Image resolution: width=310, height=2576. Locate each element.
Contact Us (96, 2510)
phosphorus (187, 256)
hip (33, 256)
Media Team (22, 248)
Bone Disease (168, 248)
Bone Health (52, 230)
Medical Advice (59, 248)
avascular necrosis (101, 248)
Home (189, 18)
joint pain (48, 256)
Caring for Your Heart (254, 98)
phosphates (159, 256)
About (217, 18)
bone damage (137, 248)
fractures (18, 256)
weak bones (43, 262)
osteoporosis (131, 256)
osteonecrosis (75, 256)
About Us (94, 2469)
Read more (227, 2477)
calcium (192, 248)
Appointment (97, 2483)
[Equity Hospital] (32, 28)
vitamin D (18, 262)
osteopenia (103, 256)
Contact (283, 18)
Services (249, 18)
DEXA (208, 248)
--
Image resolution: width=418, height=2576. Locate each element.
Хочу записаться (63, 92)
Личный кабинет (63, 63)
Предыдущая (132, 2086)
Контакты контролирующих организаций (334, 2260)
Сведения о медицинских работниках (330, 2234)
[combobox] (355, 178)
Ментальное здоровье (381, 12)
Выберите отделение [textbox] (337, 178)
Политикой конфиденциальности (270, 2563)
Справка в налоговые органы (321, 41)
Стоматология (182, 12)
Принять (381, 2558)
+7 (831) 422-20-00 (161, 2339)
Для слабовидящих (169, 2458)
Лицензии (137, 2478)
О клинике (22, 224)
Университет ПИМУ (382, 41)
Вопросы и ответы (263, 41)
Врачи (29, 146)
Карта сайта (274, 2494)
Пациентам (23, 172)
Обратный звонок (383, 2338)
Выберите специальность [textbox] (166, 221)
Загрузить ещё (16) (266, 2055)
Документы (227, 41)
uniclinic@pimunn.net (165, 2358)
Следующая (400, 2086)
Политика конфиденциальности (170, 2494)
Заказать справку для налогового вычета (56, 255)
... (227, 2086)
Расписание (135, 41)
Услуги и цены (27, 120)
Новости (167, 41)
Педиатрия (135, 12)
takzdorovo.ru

INSTRUCTIONS TO FOLLOW:
For this exercise, repeat exactly the lines of the data above from the one with "Image resolution: width=310, height=2576." down to the one with "DEXA (208, 248)", both end lines included.

SOLUTION:
Image resolution: width=310, height=2576. Locate each element.
Contact Us (96, 2510)
phosphorus (187, 256)
hip (33, 256)
Media Team (22, 248)
Bone Disease (168, 248)
Bone Health (52, 230)
Medical Advice (59, 248)
avascular necrosis (101, 248)
Home (189, 18)
joint pain (48, 256)
Caring for Your Heart (254, 98)
phosphates (159, 256)
About (217, 18)
bone damage (137, 248)
fractures (18, 256)
weak bones (43, 262)
osteoporosis (131, 256)
osteonecrosis (75, 256)
About Us (94, 2469)
Read more (227, 2477)
calcium (192, 248)
Appointment (97, 2483)
[Equity Hospital] (32, 28)
vitamin D (18, 262)
osteopenia (103, 256)
Contact (283, 18)
Services (249, 18)
DEXA (208, 248)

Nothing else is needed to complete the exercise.